How did your time and study at Queen Mary help your career and development? I was pleasantly surprised at the level of academia within the university. From the get-go it was clear to see the students at Queen Mary were ambitious and hungry for success. This is what undoubtably fuelled my enthusiasm to do well – I had a very motivating circle around me, particularly in third year, who always encouraged me to be the best version of myself. Seeing my hard work pay off, made me determined to keep on trying just as hard. Therefore, Queen Mary has really helped me put into practise what my A-level Physics teacher told me all those years ago – as long as you put the work in, everything is accomplishable. Understanding this phrase has been vital in my career development, where I tend not to shy away from obstacles as much as I used to. Instead I plan how to break down these barriers and so far this ideology has worked in my favour!
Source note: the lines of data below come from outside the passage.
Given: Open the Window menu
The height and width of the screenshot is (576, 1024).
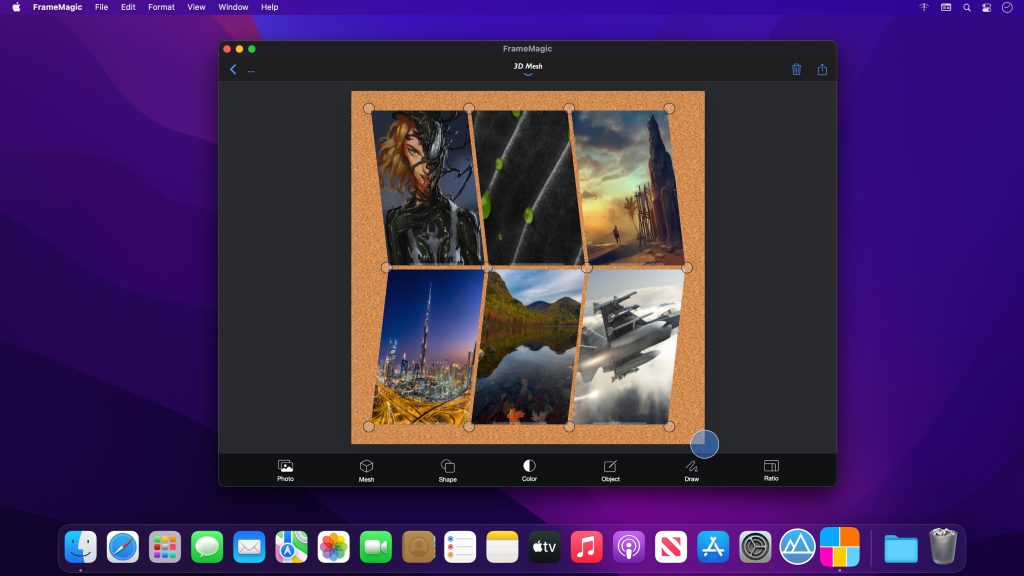Looking at the screenshot, I should [x=232, y=7].
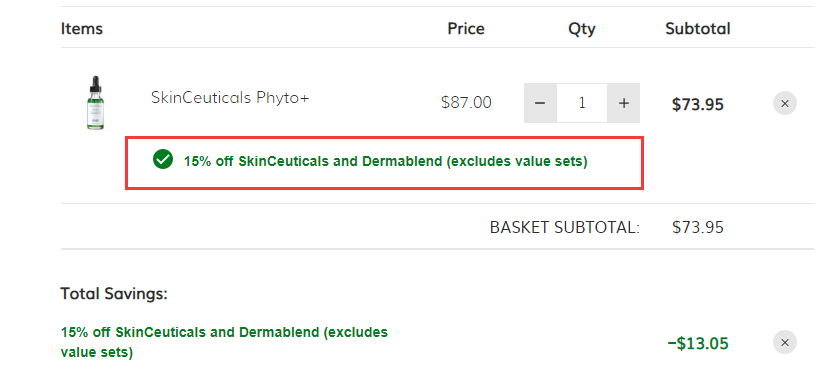Click the Items column header
834x382 pixels.
[81, 28]
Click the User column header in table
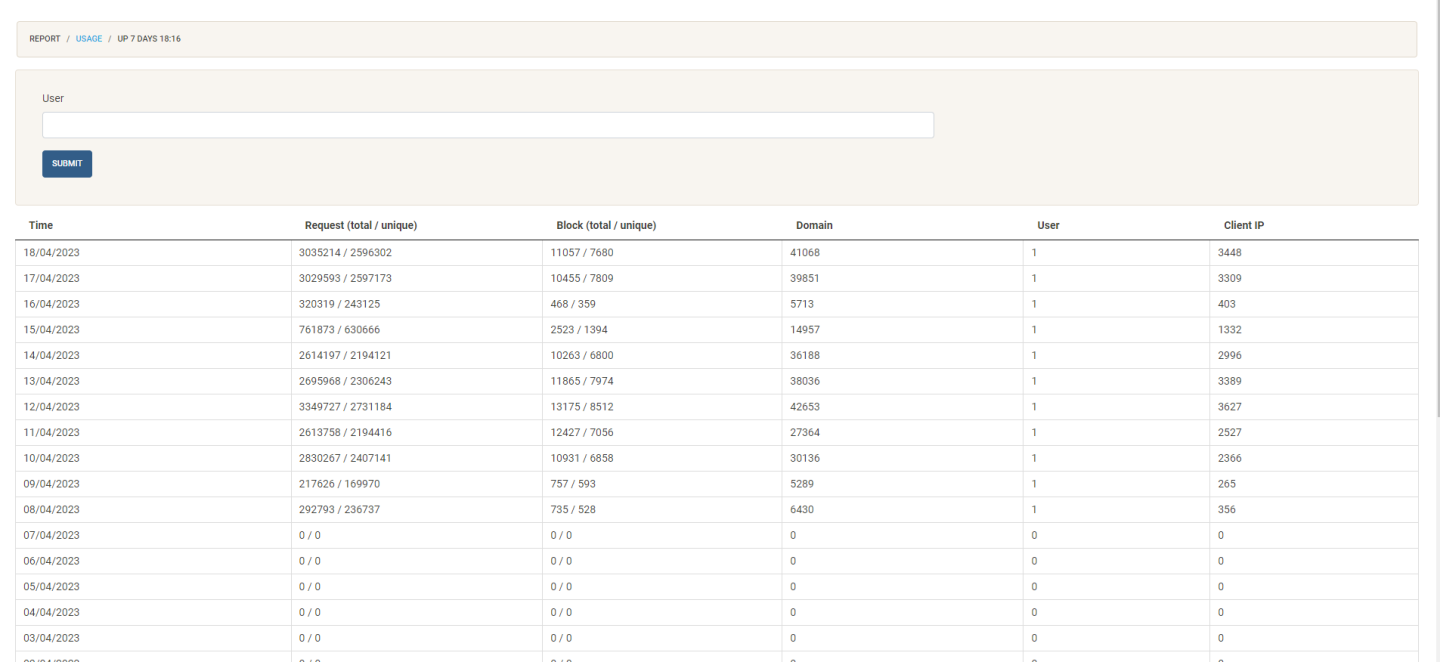Image resolution: width=1440 pixels, height=662 pixels. [1048, 226]
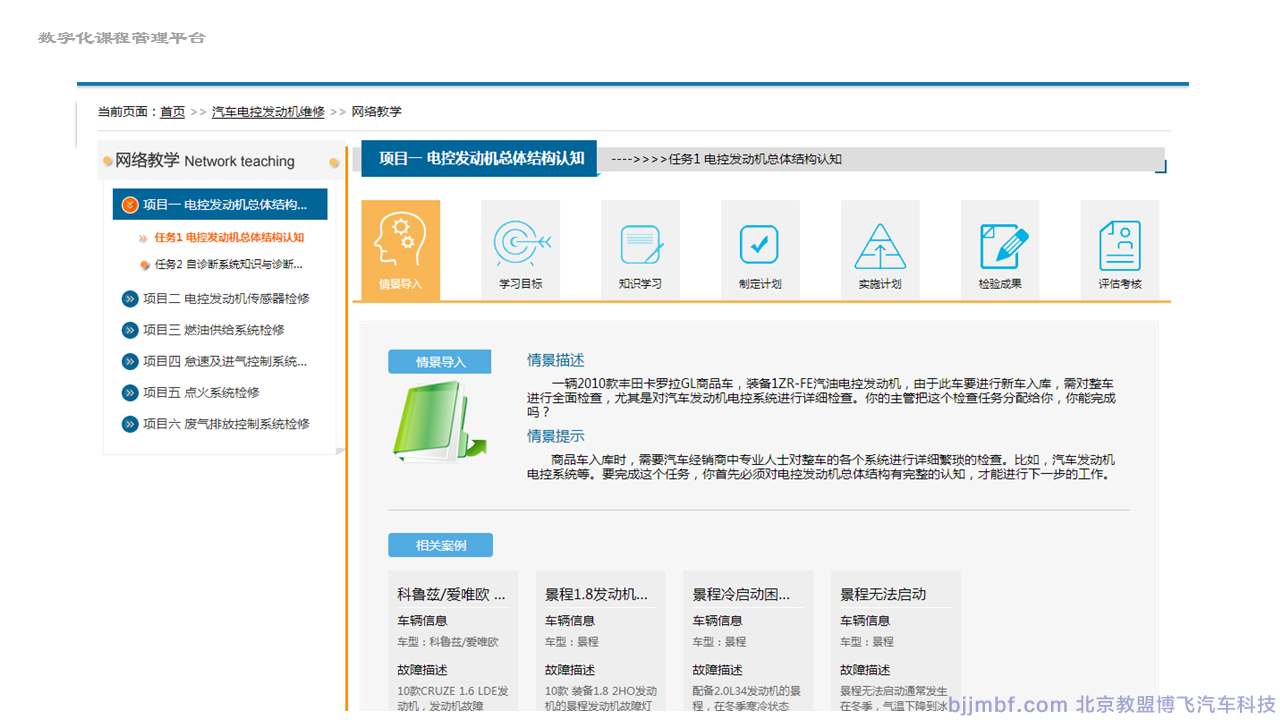This screenshot has width=1280, height=720.
Task: Open the 景程无法启动 case card
Action: point(895,640)
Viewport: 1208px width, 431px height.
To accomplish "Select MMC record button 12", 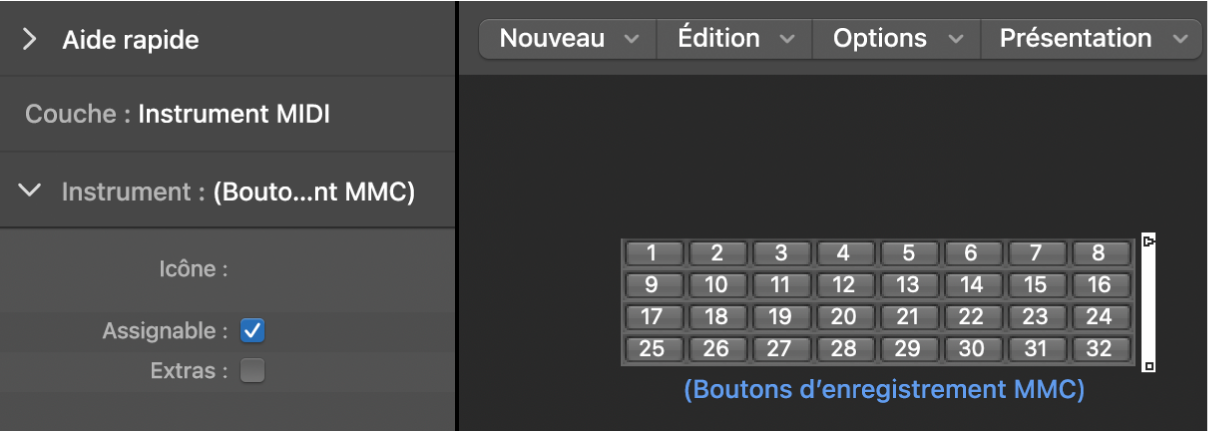I will click(843, 285).
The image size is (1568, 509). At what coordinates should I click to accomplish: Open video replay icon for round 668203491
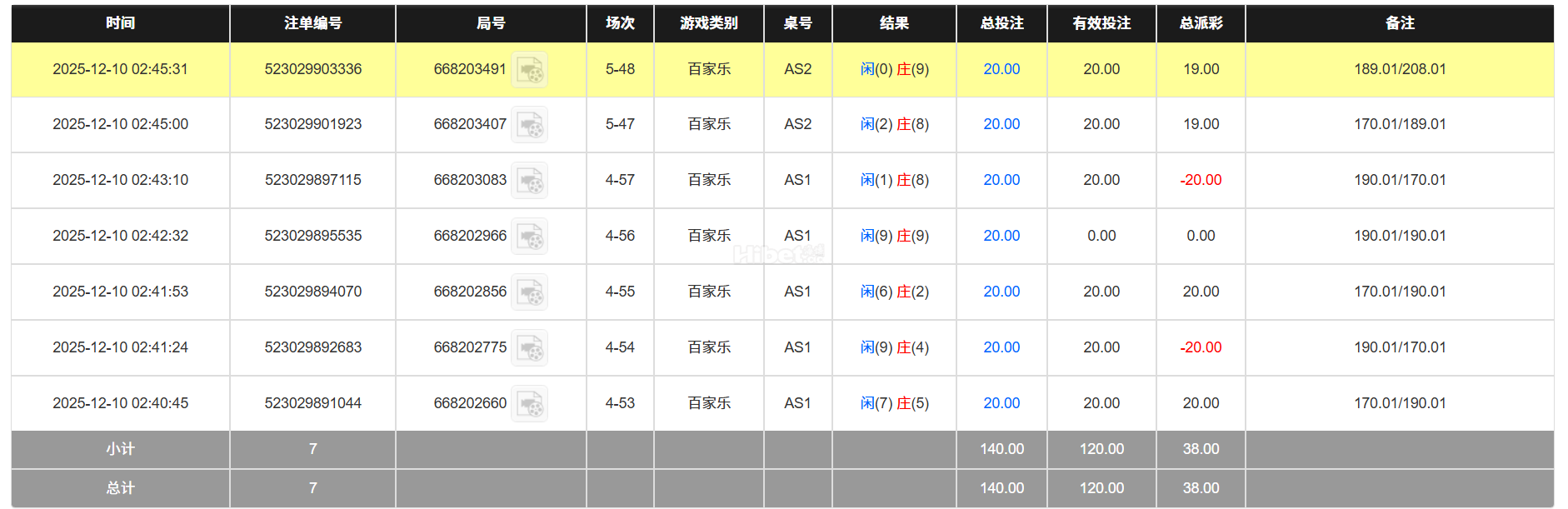click(529, 70)
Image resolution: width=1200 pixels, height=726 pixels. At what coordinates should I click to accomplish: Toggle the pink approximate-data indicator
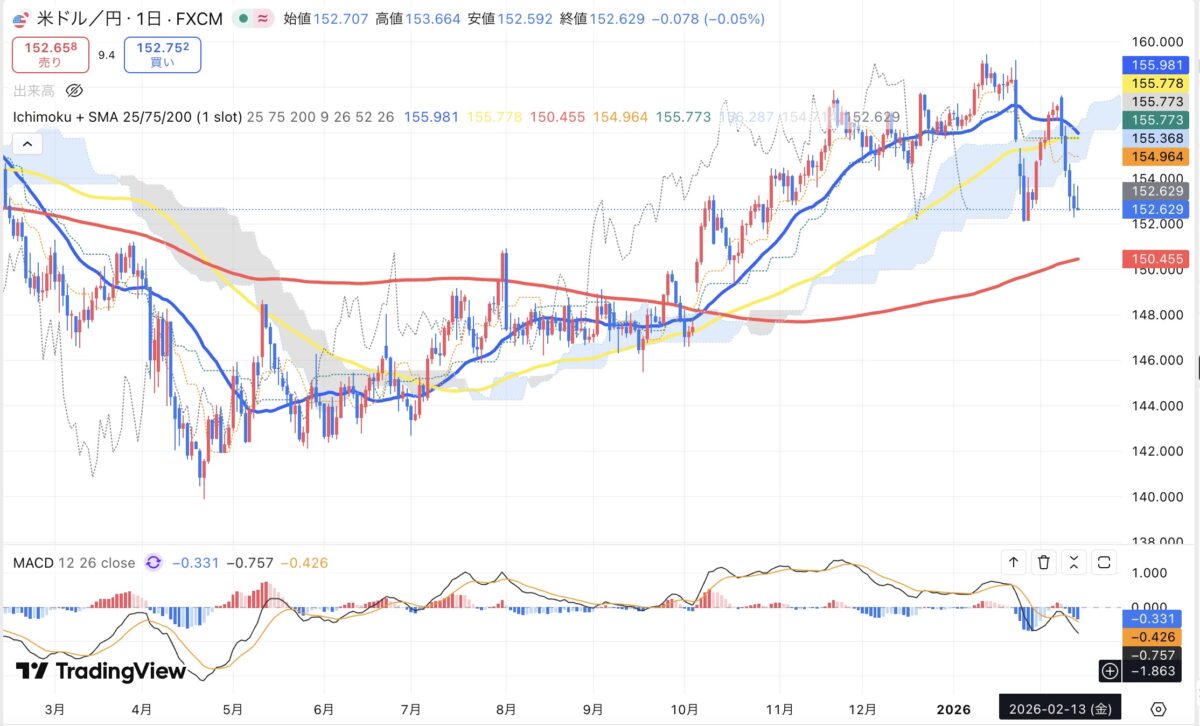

Is there any advice you would give to current students or recent graduates considering their career options? I have always followed the two sayings ‘you never know until you try’ and ‘you can always make time for the things you want’. Often, we shy away from challenges because the mountain seems too big to climb. But by continuously working on your ambitions you will get there in the end as hard work always pays off. Don't be scared to reach out to others - there will always be someone who will think you are a great candidate and help guide you. Furthermore, don’t be put off by the opinions of others – if you want to pursue a certain field or degree you should! Just because others may doubt you does not mean you should doubt yourself. Instead of focusing on what they’re saying, use this energy to work hard and prove people wrong. 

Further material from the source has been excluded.